The pair cleared out, but not without glares over their beefy shoulders at me.
Now all I faced was the stormcloud of beard. Sandison inspected me as if having missed some major feature until then. “Miss Runyon told me you were taking an unconscionably long time down here. Morgan? Are you up to something?”
“Sandy, I swear to you, I am an utter stranger to the battles of Butte.” That left Chicago out of it.
He shook his head. “If you weren’t such a bookman, I wouldn’t have you on the payroll for more than a minute.” Turning to go, he said, as if he was ordering me to head off a stampede: “Get the damn corkboard rigged up so we don’t have to hear any more from that old heifer Runyon about it.”
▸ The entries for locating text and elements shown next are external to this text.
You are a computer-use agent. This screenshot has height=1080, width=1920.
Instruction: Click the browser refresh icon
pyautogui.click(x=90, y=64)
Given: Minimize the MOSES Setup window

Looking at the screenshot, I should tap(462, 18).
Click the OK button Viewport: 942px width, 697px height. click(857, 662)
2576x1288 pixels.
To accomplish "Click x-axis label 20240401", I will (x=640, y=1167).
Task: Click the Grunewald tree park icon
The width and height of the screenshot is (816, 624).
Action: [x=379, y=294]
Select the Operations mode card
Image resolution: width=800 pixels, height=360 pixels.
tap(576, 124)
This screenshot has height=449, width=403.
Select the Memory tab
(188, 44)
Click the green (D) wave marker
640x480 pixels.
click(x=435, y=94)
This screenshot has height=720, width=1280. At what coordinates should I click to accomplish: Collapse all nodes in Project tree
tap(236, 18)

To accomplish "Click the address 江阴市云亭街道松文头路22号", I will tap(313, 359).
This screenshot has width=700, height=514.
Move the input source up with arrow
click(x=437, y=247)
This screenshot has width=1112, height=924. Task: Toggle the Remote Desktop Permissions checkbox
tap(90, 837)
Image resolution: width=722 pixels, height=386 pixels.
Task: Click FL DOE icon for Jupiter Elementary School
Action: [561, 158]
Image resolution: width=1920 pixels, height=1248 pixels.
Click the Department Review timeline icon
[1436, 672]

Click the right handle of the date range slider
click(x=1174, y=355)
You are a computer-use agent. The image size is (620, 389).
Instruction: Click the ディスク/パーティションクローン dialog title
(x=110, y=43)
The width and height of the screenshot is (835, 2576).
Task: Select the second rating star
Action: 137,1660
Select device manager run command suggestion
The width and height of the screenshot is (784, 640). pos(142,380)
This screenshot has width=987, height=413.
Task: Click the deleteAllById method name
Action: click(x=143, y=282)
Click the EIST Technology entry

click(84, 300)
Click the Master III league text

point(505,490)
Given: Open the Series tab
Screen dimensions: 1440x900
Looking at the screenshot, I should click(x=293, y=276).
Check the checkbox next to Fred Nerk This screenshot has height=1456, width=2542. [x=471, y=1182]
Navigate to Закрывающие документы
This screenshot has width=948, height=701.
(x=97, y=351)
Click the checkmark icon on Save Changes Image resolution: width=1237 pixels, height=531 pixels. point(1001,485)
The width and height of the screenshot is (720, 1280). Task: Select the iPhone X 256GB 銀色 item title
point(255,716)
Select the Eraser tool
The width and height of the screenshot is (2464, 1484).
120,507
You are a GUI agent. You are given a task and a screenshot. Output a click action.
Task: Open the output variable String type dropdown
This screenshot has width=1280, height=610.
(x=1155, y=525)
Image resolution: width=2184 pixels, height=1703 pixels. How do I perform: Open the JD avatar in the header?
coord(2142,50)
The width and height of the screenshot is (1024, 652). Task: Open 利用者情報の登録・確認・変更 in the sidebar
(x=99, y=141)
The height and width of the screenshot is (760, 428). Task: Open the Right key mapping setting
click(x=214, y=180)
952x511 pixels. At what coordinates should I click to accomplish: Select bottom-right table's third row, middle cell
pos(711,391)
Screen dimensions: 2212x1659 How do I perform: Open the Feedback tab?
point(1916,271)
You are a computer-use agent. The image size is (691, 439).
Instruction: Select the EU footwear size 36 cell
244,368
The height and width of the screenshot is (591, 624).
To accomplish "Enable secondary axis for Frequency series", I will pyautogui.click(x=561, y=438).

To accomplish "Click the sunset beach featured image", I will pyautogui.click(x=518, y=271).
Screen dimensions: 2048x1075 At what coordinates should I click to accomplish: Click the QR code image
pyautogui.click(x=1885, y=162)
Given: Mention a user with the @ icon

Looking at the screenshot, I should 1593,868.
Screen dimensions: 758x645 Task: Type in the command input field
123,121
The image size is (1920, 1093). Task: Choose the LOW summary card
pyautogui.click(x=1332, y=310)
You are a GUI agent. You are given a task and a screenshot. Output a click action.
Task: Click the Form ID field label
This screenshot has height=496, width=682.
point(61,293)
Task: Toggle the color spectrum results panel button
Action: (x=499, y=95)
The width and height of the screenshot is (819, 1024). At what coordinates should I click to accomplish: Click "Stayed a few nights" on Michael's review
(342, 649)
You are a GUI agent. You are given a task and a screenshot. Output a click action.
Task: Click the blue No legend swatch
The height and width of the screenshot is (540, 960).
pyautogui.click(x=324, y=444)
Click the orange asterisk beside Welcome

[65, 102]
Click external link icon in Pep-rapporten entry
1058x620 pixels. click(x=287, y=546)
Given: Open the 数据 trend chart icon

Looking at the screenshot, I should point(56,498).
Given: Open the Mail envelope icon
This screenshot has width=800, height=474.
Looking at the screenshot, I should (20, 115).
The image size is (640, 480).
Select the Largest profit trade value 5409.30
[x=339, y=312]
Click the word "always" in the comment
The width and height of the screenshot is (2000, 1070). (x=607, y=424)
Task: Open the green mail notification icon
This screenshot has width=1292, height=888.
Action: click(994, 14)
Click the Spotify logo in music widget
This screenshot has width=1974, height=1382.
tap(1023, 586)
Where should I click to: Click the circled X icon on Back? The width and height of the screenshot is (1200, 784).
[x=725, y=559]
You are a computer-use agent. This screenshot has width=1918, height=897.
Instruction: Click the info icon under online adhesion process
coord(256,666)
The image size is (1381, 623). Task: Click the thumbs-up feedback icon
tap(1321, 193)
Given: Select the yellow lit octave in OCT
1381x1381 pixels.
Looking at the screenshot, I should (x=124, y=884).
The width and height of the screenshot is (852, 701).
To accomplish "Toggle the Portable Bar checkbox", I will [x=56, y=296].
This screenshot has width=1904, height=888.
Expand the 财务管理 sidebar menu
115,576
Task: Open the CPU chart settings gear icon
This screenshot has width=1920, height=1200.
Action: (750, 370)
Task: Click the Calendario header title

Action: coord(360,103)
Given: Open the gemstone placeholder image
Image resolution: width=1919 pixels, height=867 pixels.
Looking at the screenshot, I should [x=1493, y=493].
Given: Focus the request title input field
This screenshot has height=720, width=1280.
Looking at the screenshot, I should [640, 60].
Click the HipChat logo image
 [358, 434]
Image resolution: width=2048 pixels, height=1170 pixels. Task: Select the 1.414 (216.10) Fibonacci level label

I PICKED AT MY FOOD that suppertime, drawing a look of concern from Grace. “More turkey, Morrie? It’s not like you to be off your feed.”
Down the table, two sets of bushy gray eyebrows squinched in similar regard of me. Neither Hoop nor Griff asked anything about my disturbing day, however, in respect of our pact not to bother Grace’s head about the goons’ interest in me. Pushing away my plate, I alibied: “A touch of stomach disorder, is all. Nothing a restful evening in my room can’t fi x, I’m sure.”
Upstairs, flat on my back atop the dragon coverlet while I stared at the ceiling and waited for inspiration of some sort to show up, I never felt less sure of fi xing anything. The zigzags of life were more puzzling than ever. There I lay, in the most comfortable circumstances I had known for a long while, with work that nicely employed my mind, and the goons of the world were sure I was a secret operative for the most radical wing of the laboring class. It was dizzying. If America was a melting pot, Butte seemed to be its boiling point. The Richest Hill was turning out to be also a Cemetery Ridge of copper to be fought over, and some trick of fate had dumped Morris Morgan-all right, Morgan Llewellyn-right in the middle of it. Not the spot I thought I was choosing when I stepped down from that train.